## Work to be completed
Copy out each line below that has the word "agent" in it.
──────── Data listing
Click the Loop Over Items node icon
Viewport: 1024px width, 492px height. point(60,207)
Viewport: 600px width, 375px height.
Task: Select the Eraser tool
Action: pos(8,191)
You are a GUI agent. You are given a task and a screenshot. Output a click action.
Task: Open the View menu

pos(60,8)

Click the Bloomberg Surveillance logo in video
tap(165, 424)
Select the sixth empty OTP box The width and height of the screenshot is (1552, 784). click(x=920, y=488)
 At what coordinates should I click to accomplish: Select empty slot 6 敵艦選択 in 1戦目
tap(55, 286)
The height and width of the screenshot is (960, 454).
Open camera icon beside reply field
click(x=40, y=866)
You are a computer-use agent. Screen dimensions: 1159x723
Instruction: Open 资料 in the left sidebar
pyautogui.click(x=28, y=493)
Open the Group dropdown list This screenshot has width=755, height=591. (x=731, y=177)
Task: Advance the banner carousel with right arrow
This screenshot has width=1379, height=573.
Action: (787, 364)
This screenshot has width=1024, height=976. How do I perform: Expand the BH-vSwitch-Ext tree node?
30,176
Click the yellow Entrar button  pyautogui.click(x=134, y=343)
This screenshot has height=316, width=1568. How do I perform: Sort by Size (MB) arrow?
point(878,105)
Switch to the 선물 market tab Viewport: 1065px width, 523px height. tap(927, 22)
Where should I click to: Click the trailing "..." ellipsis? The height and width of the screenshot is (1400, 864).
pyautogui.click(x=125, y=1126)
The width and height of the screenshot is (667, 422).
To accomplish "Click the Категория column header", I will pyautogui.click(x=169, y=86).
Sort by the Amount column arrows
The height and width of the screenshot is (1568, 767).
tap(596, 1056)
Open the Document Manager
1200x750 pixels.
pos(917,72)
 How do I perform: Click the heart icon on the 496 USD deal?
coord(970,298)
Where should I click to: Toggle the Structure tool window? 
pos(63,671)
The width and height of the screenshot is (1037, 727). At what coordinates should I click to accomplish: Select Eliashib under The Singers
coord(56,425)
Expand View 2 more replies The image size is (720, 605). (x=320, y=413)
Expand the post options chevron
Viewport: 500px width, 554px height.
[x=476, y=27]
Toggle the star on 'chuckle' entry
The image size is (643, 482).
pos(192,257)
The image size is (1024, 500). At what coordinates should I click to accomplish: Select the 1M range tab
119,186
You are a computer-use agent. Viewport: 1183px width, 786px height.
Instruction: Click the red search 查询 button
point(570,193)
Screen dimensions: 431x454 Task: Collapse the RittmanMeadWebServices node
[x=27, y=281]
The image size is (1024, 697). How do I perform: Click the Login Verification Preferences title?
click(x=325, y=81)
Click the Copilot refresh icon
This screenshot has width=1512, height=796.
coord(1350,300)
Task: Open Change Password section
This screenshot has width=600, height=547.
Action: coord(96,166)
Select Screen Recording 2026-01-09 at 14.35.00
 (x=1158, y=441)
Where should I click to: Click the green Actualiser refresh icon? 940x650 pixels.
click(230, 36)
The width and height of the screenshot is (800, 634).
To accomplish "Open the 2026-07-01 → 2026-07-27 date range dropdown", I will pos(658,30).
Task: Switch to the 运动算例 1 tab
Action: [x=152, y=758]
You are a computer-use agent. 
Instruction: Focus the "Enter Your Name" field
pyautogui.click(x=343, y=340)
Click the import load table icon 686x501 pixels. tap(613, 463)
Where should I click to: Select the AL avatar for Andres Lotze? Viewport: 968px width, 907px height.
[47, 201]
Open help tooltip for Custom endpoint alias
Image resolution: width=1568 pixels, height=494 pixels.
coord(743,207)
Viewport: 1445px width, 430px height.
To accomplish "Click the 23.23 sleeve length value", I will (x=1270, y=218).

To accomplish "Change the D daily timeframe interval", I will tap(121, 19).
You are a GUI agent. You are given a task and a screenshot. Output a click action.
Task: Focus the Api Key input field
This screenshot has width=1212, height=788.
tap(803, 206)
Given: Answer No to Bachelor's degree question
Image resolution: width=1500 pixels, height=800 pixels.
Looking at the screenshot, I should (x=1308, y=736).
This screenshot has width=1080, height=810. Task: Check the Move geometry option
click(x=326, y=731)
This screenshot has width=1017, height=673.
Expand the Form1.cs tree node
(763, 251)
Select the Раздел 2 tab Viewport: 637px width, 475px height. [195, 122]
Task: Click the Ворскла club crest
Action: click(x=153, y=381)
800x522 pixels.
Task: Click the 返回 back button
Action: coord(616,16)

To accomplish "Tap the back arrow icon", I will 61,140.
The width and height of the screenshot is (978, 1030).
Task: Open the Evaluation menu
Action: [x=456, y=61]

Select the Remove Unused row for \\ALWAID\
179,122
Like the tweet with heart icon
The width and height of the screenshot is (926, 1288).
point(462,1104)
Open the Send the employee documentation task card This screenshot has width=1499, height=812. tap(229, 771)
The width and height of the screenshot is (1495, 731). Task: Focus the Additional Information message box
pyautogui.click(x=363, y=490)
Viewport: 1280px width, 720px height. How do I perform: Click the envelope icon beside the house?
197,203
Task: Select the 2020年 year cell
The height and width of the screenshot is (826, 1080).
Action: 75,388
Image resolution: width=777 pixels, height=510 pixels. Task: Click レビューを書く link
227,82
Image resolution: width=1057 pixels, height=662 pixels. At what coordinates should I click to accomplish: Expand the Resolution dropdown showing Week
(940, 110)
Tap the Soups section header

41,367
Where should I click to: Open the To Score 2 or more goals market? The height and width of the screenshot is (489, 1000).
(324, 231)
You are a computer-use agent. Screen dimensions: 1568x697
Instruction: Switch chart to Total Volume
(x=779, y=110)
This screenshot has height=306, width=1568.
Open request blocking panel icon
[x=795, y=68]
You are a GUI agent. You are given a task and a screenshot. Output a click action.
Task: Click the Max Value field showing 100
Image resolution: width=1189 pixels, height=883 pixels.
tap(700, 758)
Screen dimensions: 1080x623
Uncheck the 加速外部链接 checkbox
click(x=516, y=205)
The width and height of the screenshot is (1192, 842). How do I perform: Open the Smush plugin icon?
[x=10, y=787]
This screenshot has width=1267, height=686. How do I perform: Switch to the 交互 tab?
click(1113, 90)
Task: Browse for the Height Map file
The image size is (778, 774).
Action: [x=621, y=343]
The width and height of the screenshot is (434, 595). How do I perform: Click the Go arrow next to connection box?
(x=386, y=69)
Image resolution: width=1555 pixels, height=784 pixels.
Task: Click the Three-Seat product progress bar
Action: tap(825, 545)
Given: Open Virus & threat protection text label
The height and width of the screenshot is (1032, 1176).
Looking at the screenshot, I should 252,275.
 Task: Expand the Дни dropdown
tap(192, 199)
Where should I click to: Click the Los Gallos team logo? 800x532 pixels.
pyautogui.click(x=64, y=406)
────────────────
## Exercise response
You are a GUI agent. You are given a task and a screenshot. Output a click action.
You are a computer-use agent. Screen dimensions: 1159x723
You are a computer-use agent. Viewport: 1183px width, 786px height.
You are a computer-use agent. 
You are a GUI agent. You are given a task and a screenshot. Output a click action.
You are a computer-use agent. Screen dimensions: 1568x697
You are a GUI agent. You are given a task and a screenshot. Output a click action.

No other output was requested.